On 22.08.2012 21:20, Ross Walker wrote:
> Hi Jan,
>
> This really does sound like a flakey card. You could try running some long
> simulations on there. That say run for 1 day. Run them twice assuming ig
> /= -1 you should get absolutely identical outputs. If the cards hangs
> again or the outputs don't match then that confirms the card is faulty.
> You may want to consider RMA'ing the card. If you have GTX580's in the
> same box it could also be a motherboard compatibility issue. I have seen
> such weird things in the past so if it hangs again try pulling the two
> GTX580s and see if it then works okay.

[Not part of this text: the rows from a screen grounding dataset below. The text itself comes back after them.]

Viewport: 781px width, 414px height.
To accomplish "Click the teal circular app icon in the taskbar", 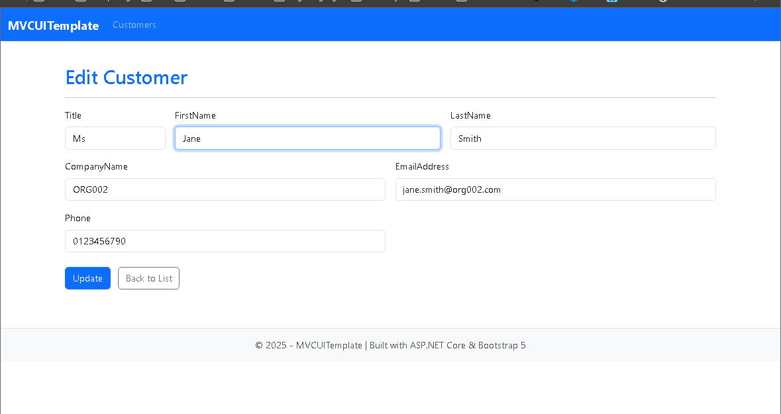I will pyautogui.click(x=573, y=2).
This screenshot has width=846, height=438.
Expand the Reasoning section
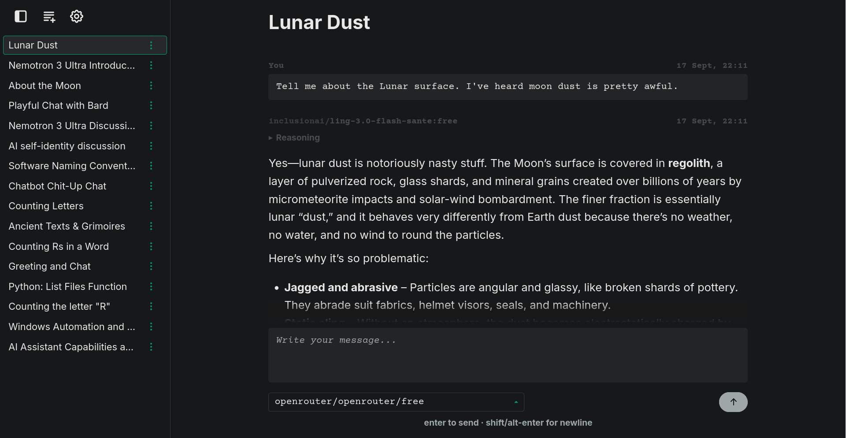(294, 138)
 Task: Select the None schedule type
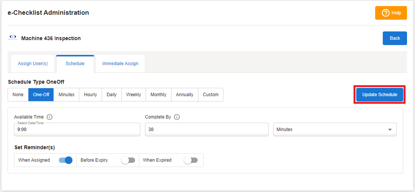18,95
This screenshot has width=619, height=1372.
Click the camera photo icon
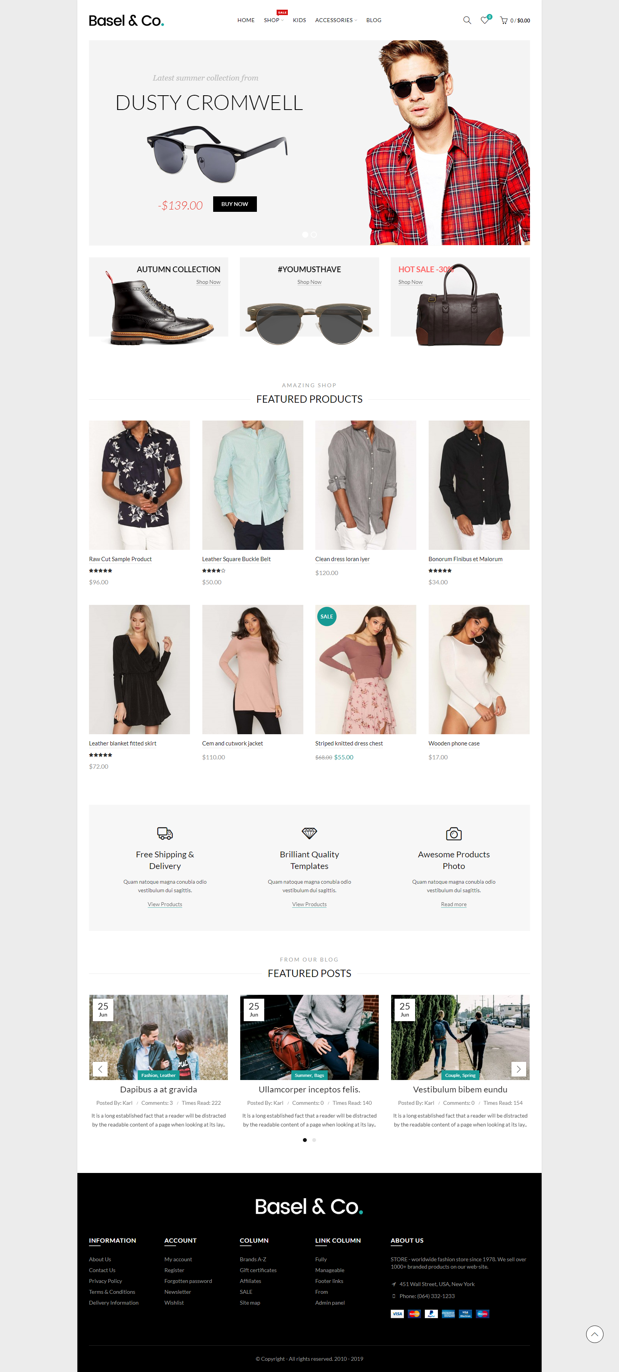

It could also be power, do you have
> a 1.2KW or better power supply? Again pulling the two GTX580s will answer
> that for you.

The machine is built on top of a EVGA SR-2 mainboard and has a 1250 W
power supply. Power should not be a problem, compatibility is hopefully
none. We will look into that and also into the reproducibility of
trajectories. Btw: When setting ig to -1, is there any way to extract
the actually used random seed from the mdout file in order to be able to
reproduce an ig=-1 run? I had a quick look and found nothing.

[...]
>
> The CUDA Device in use line will always be the same for a serial run. The
> code will pick the GPU with the most memory. It has no knowledge of
> whether other runs are using that GPU so CUDA_VISIBLE_DEVICES should
> always be set to only expose the GPU you wish to run on.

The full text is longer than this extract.